▶ How to complete this task: The answer must consist of every line in the records below that contains the string "computer".

Saved data entries:

□ □ □ □

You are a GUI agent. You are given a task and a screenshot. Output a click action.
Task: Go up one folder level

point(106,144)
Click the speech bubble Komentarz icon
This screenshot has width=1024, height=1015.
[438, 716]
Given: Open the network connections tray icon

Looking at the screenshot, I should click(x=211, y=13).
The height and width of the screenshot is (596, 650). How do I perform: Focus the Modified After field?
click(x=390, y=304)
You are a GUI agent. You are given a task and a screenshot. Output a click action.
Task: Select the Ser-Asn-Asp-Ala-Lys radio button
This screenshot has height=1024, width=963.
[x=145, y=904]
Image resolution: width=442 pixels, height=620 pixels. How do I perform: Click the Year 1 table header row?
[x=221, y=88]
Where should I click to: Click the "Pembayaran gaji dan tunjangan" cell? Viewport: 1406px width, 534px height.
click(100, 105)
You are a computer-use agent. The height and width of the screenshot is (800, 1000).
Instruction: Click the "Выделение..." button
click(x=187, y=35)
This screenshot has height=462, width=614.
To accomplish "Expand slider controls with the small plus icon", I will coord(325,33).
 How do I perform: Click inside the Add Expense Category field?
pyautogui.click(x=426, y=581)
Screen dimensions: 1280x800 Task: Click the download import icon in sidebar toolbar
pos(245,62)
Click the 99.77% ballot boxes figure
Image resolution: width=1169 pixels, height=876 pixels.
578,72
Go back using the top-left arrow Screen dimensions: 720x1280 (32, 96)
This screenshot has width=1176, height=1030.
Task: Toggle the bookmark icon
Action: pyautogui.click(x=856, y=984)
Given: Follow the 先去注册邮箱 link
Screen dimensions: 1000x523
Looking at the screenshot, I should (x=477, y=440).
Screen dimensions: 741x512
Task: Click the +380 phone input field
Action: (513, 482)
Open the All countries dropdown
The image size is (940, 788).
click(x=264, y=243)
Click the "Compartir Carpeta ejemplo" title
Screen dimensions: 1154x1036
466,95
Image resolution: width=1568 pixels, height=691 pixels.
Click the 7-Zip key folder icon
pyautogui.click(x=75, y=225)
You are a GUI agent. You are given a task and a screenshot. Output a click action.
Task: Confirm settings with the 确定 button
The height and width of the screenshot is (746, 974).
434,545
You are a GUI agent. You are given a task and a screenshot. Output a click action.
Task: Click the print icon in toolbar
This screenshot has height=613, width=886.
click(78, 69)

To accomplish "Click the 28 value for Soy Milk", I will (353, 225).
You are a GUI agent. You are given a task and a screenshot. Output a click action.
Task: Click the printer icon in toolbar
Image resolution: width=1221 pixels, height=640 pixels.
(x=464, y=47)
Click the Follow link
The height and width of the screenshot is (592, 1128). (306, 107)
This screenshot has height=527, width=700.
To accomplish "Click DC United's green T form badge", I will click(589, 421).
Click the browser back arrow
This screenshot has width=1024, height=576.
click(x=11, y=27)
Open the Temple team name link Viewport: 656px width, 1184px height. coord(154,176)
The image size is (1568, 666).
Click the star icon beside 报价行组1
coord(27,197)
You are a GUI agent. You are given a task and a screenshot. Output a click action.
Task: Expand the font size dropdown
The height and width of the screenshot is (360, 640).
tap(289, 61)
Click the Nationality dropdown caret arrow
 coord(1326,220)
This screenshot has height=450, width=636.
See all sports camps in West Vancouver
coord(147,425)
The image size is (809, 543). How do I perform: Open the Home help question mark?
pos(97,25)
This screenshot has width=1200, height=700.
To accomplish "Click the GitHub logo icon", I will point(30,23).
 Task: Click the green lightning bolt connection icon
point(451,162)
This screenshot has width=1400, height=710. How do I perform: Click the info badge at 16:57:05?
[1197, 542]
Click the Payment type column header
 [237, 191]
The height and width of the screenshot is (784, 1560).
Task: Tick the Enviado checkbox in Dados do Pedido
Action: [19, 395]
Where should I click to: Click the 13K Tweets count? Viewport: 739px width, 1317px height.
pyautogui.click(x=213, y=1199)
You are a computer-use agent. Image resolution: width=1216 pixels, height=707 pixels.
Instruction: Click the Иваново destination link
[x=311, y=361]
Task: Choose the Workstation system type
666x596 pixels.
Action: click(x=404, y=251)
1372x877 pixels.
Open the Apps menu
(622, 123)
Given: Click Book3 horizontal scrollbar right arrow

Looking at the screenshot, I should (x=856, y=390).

□ □ □ □

▶ Your response:
You are a computer-use agent. The height and width of the screenshot is (800, 1000).
You are a computer-use agent. Image resolution: width=1216 pixels, height=707 pixels.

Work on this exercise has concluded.